## [DOCUMENT SECTION]
━━━━━━━━

At its Twenty-Fourth Ordinary Session, held from 30th–31st January 2015, in Addis Ababa, Ethiopia, the African Union (AU) Assembly of Heads of State by decision “Assembly/AU/Decl.6(XXIV)” reaffirmed its determination “to step up our regional cooperation for smooth labour migration in the continent, including through effective implementation of our treaties, charters, protocols and other relevant policy instruments in view of free movement of people and workers while combatting its negative impact on human trafficking”. In addition, the AU Assembly committed to implement the AUC’s Ouagadougou +10 Declaration on Employment, Poverty Eradication and Inclusive Development in Africa, which places labour migration and regional economic integration as one, and social protection as another of its six key priority policy areas.
It is also important to mention that in light of the challenges posed by labour migration governance, ten years after it was adopted, the AU commissioned an evaluation of the AU Migration Policy Framework for Africa (MPFA) in a bid to assess the usefulness and impact that the framework has had on migration management on the continent. The Revised AU MPFA and its Plan of Action (2018-2030) was adopted in 2018 and includes significant labour migration recommended strategies such as:
ü Meet labour market needs, develop tailored labour migration opportunities, including permanent, temporary and circular migration for diverse skills levels, and promote the integration of migrants into countries of destination”.
ü Facilitate family reunification.
ü Ensure the portability of social security.
ü Regulate recruiters and employers and ensure fair labour conditions.
ü Provide opportunities for regular migration, long-term residency and citizenship and efficient and affordable migration services.
ü Detect and prevent irregular migration.
ü Harmonise migration laws and policies across the regions to ensure effective migration governance.
Moreover, in order to facilitate the implementation of the Abuja Treaty, in 2018 the AU also embraced the Protocol to the Treaty Establishing the African Economic Community Relating to the Free movement of Persons, Right of Residence, and Right of Establishment Protocol which includes important labour migration provisions and fosters labour mobility in the continent.
Furthermore, in 2017 the AU assumed a Common African Position on the UN Global Compact on Safe, Orderly and Regular Migration (GCM) with the purpose of ensuring that “Africa’s narratives and priorities would be adequately reflected in the global compact for migration”. In 2019, the AU agreed on a 3-Year Plan of Action for the implementation of the GCM in Africa (2020-2022) which includes GCM Priority 4 “Facilitating regular migration, decent work and enhancing the positive development effects of human mobility” as well as the following objective: Skills development, labor mobility and decent work is promoted through social dialogue and other inclusive processes.

━━━━━━━━

## [PROVIDED INFORMATION]
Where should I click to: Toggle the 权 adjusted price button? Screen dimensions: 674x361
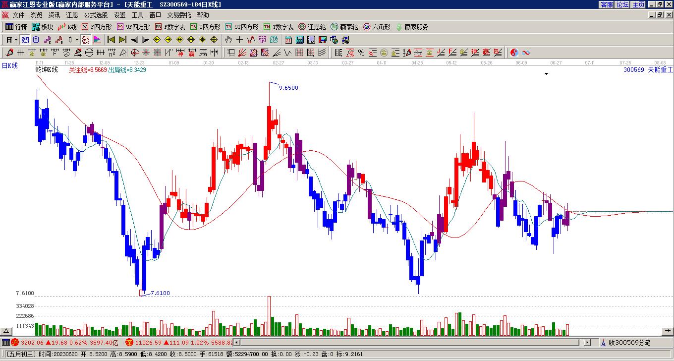coord(85,40)
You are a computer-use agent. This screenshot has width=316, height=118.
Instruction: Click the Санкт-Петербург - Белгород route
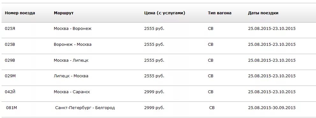click(x=85, y=108)
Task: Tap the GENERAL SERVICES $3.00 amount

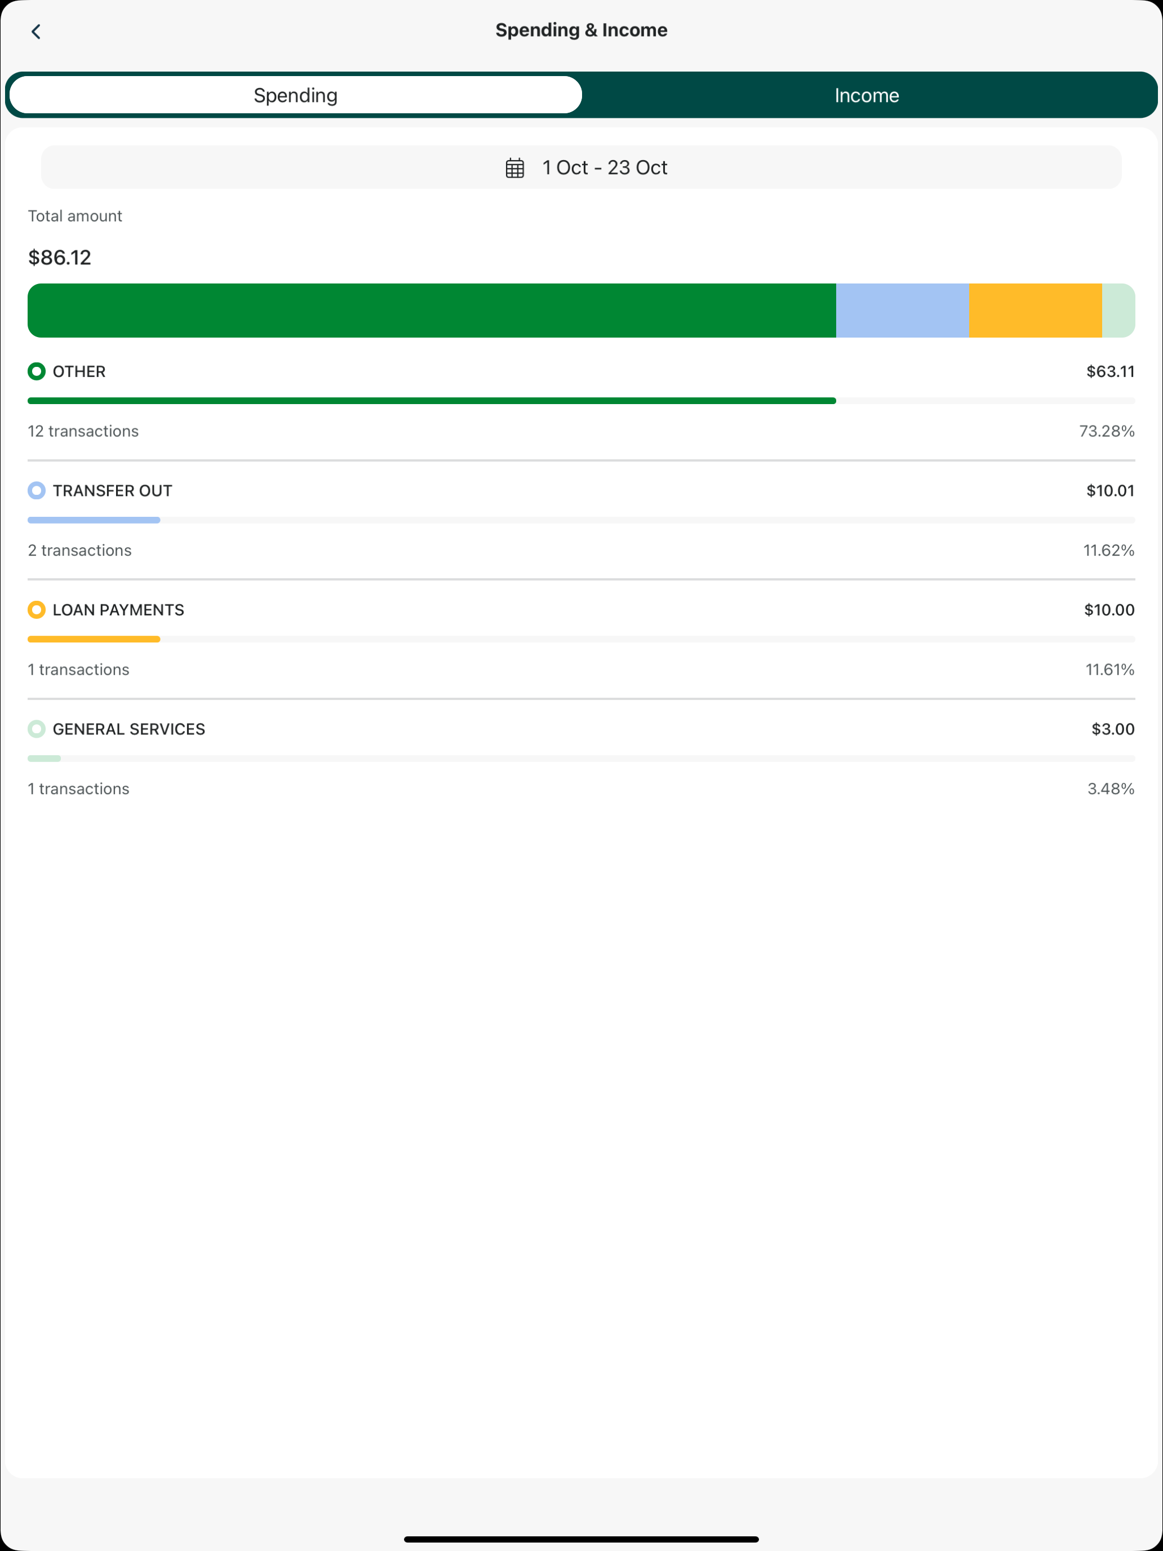Action: pos(1113,729)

━━━━━━━━

## [WHAT TO PRODUCE]
Please change "recruiters" to "hiring agencies" in the AU labour migration passage, beginning at the words "ü Ensure the" and stopping after "effective migration governance.". The entries have no part in this.

## [SOLUTION TO THE EXERCISE]
ü Ensure the portability of social security.
ü Regulate hiring agencies and employers and ensure fair labour conditions.
ü Provide opportunities for regular migration, long-term residency and citizenship and efficient and affordable migration services.
ü Detect and prevent irregular migration.
ü Harmonise migration laws and policies across the regions to ensure effective migration governance.